食品科学

• 基础研究 • 上一篇    下一篇

低温真空膨化与自然干制对红枣抗氧化活性的影响

杜丽娟,冀晓龙,许芳溢,杨世龙,王 敏   

  1. 西北农林科技大学食品科学与工程学院,陕西 杨凌 712100
  • 出版日期:2014-07-15 发布日期:2014-07-18

Effect of Explosion Puffing and Sun-Drying on Antioxidants in Chinese Jujubes

DU Li-juan, JI Xiao-long, XU Fang-yi, YANG Shi-long, WANG Min   

  1. College of Food Science and Engineering, Northwest A&F University, Yangling 712100, China
  • Online:2014-07-15 Published:2014-07-18

摘要:

目的:研究低温真空膨化和自然干制对红枣抗氧化成分及活性的影响,为生产加工优质枣产品和低温真空膨化技术在红枣加工方面应用提供科学依据。方法:以矮化密植枣树所得枣果为材料,采用Folin-Ciocalteu与NaNO2-Al(NO3)3法测定总酚、总黄酮含量;通过DPPH自由基清除率、ABTS+•清除能力、总还原力和抗亚油酸过氧化能力等指标表征枣果抗氧化能力;采用高效液相色谱法对酚类化合物进行定性定量分析。
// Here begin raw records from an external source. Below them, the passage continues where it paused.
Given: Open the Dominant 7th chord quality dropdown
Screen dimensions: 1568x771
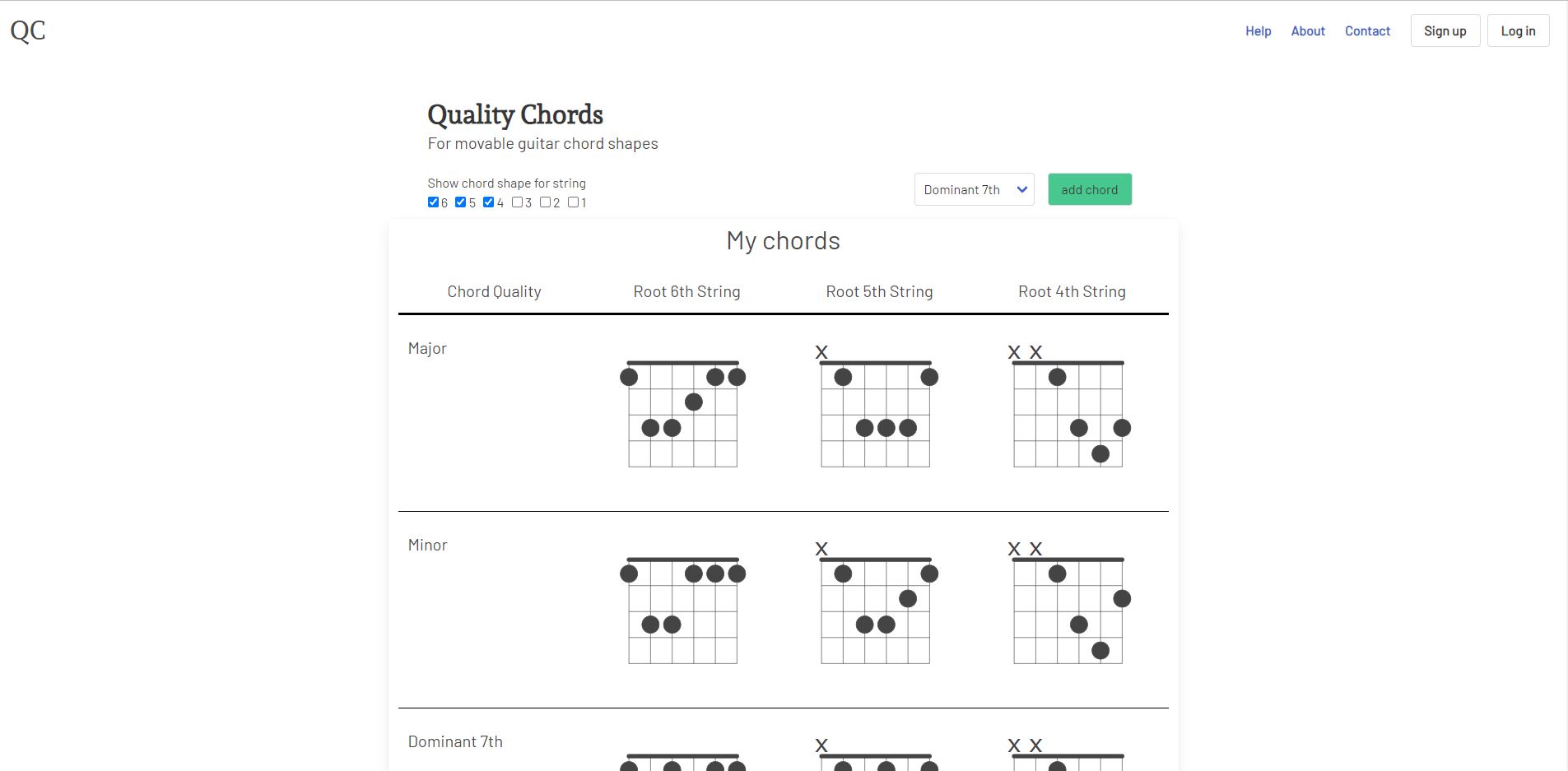Looking at the screenshot, I should coord(975,189).
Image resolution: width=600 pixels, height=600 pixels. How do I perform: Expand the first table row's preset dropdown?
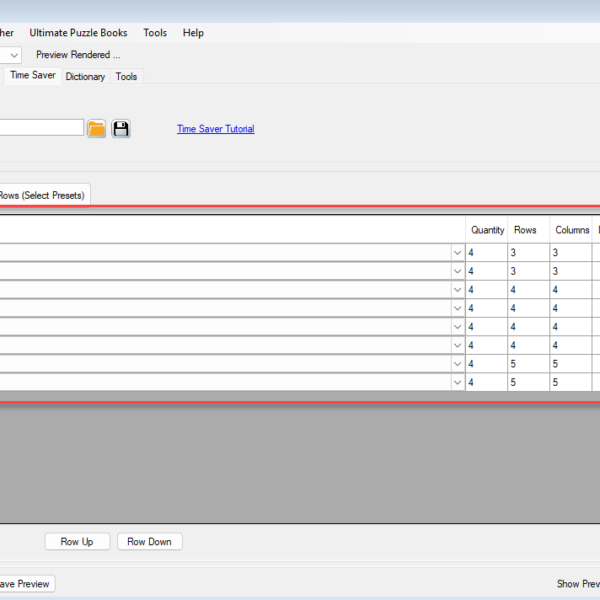pos(457,253)
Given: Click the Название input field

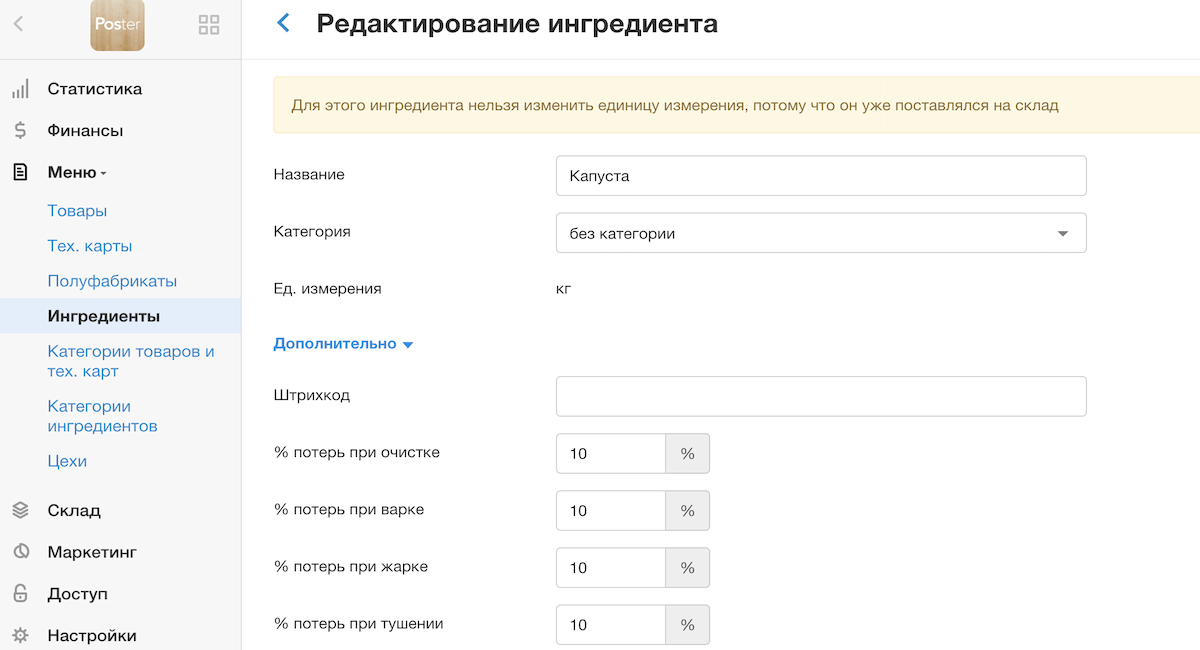Looking at the screenshot, I should point(820,176).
结果:红枣经膨化后总酚含量显著增加,而总黄酮未发生明显变化,自然干制使总酚、总黄酮含量显著降低。膨化枣DPPH自由基清除能力和总还原力显著优于鲜枣和自然干制枣,自然干制处理使红枣ABTS+•清除能力和β-胡萝卜-亚油酸抗氧化活性显著低于膨化枣与鲜枣。膨化枣中总酚、总黄酮和抗氧化能力显著高于自然干制枣。干制处理使枣果中酚类化合物组成发生明显变化,膨化枣中没食子酸、对羟基苯甲酸、咖啡酸、对香豆酸、阿魏酸、芦丁、肉桂酸和槲皮素的含量最高。相关性研究表明鲜枣与干制枣中抗氧化活性与总酚、总黄酮显著相关。结论:低温真空膨化枣含有丰富的酚类化合物与最高抗氧化能力,且加工时间短,口感酥脆香甜。综上所述,低温真空膨化技术可作为一种可用于规模化干制枣的现代化加工技术。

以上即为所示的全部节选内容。